Data extracted from a collection:
"""
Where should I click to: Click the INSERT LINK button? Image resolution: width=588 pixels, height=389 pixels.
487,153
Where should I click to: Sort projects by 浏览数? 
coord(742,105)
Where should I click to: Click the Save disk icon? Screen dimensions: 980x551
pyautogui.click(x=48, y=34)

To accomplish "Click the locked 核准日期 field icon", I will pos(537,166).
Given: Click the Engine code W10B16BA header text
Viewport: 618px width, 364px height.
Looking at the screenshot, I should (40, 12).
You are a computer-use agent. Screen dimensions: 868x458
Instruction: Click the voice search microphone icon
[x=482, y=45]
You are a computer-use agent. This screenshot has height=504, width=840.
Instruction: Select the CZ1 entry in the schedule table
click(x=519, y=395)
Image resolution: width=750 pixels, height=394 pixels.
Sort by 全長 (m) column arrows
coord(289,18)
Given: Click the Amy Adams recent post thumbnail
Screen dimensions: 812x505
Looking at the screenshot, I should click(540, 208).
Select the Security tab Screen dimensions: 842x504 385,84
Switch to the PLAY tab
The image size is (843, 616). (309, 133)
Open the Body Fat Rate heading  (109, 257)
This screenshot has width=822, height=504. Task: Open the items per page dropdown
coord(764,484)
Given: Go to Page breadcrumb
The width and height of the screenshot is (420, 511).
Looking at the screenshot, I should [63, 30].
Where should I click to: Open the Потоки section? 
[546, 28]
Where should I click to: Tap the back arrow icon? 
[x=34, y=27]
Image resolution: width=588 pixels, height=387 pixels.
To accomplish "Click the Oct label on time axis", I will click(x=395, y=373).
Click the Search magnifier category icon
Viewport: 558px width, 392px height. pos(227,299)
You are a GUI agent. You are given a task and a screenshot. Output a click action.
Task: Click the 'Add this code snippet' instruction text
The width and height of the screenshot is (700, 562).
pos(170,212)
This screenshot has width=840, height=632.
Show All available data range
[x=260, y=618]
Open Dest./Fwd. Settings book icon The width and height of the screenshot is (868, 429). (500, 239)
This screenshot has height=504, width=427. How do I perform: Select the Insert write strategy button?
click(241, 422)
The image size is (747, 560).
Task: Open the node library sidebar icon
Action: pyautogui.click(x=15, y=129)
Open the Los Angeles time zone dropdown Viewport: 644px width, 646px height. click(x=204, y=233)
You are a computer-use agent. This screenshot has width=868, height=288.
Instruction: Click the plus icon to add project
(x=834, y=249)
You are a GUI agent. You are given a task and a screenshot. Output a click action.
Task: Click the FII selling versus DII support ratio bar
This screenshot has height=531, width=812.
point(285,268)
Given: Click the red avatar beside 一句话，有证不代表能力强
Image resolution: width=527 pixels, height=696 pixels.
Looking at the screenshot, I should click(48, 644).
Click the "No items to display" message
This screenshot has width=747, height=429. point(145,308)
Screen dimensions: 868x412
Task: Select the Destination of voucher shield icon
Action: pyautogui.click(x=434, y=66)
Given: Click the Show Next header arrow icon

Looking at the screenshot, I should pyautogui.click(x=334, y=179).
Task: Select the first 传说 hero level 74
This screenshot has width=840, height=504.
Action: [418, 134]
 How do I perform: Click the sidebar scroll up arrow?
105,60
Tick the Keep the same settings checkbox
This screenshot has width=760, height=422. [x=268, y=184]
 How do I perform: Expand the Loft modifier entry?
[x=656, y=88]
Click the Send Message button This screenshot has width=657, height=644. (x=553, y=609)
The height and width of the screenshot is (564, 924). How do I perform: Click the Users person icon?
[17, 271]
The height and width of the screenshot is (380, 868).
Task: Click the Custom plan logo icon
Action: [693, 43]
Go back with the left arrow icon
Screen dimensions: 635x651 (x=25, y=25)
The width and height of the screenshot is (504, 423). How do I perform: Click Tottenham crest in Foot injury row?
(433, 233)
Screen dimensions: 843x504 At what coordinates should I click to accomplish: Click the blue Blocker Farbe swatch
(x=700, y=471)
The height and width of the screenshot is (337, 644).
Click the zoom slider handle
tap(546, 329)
"""
## [What is needed]
This task calls for every entry above to be transcribed exactly.

## [Answer space]
Where should I click to: Click the INSERT LINK button? Image resolution: width=588 pixels, height=389 pixels.
487,153
Where should I click to: Sort projects by 浏览数? 
coord(742,105)
Where should I click to: Click the Save disk icon? Screen dimensions: 980x551
pyautogui.click(x=48, y=34)

To accomplish "Click the locked 核准日期 field icon", I will pos(537,166).
Given: Click the Engine code W10B16BA header text
Viewport: 618px width, 364px height.
Looking at the screenshot, I should (40, 12).
You are a computer-use agent. Screen dimensions: 868x458
Instruction: Click the voice search microphone icon
[x=482, y=45]
You are a computer-use agent. This screenshot has height=504, width=840.
Instruction: Select the CZ1 entry in the schedule table
click(x=519, y=395)
Image resolution: width=750 pixels, height=394 pixels.
Sort by 全長 (m) column arrows
coord(289,18)
Given: Click the Amy Adams recent post thumbnail
Screen dimensions: 812x505
Looking at the screenshot, I should click(540, 208).
Select the Security tab Screen dimensions: 842x504 385,84
Switch to the PLAY tab
The image size is (843, 616). (309, 133)
Open the Body Fat Rate heading  (109, 257)
This screenshot has width=822, height=504. Task: Open the items per page dropdown
coord(764,484)
Given: Go to Page breadcrumb
The width and height of the screenshot is (420, 511).
Looking at the screenshot, I should [63, 30].
Where should I click to: Open the Потоки section? 
[546, 28]
Where should I click to: Tap the back arrow icon? 
[x=34, y=27]
Image resolution: width=588 pixels, height=387 pixels.
To accomplish "Click the Oct label on time axis", I will click(x=395, y=373).
Click the Search magnifier category icon
Viewport: 558px width, 392px height. pos(227,299)
You are a GUI agent. You are given a task and a screenshot. Output a click action.
Task: Click the 'Add this code snippet' instruction text
The width and height of the screenshot is (700, 562).
pos(170,212)
This screenshot has width=840, height=632.
Show All available data range
[x=260, y=618]
Open Dest./Fwd. Settings book icon The width and height of the screenshot is (868, 429). (500, 239)
This screenshot has height=504, width=427. How do I perform: Select the Insert write strategy button?
click(241, 422)
The image size is (747, 560).
Task: Open the node library sidebar icon
Action: pyautogui.click(x=15, y=129)
Open the Los Angeles time zone dropdown Viewport: 644px width, 646px height. click(x=204, y=233)
You are a computer-use agent. This screenshot has width=868, height=288.
Instruction: Click the plus icon to add project
(x=834, y=249)
You are a GUI agent. You are given a task and a screenshot. Output a click action.
Task: Click the FII selling versus DII support ratio bar
This screenshot has height=531, width=812.
point(285,268)
Given: Click the red avatar beside 一句话，有证不代表能力强
Image resolution: width=527 pixels, height=696 pixels.
Looking at the screenshot, I should click(48, 644).
Click the "No items to display" message
This screenshot has width=747, height=429. point(145,308)
Screen dimensions: 868x412
Task: Select the Destination of voucher shield icon
Action: pyautogui.click(x=434, y=66)
Given: Click the Show Next header arrow icon

Looking at the screenshot, I should pyautogui.click(x=334, y=179).
Task: Select the first 传说 hero level 74
This screenshot has width=840, height=504.
Action: [418, 134]
 How do I perform: Click the sidebar scroll up arrow?
105,60
Tick the Keep the same settings checkbox
This screenshot has width=760, height=422. [x=268, y=184]
 How do I perform: Expand the Loft modifier entry?
[x=656, y=88]
Click the Send Message button This screenshot has width=657, height=644. (x=553, y=609)
The height and width of the screenshot is (564, 924). How do I perform: Click the Users person icon?
[17, 271]
The height and width of the screenshot is (380, 868).
Task: Click the Custom plan logo icon
Action: [693, 43]
Go back with the left arrow icon
Screen dimensions: 635x651 (x=25, y=25)
The width and height of the screenshot is (504, 423). How do I perform: Click Tottenham crest in Foot injury row?
(433, 233)
Screen dimensions: 843x504 At what coordinates should I click to accomplish: Click the blue Blocker Farbe swatch
(x=700, y=471)
The height and width of the screenshot is (337, 644).
Click the zoom slider handle
tap(546, 329)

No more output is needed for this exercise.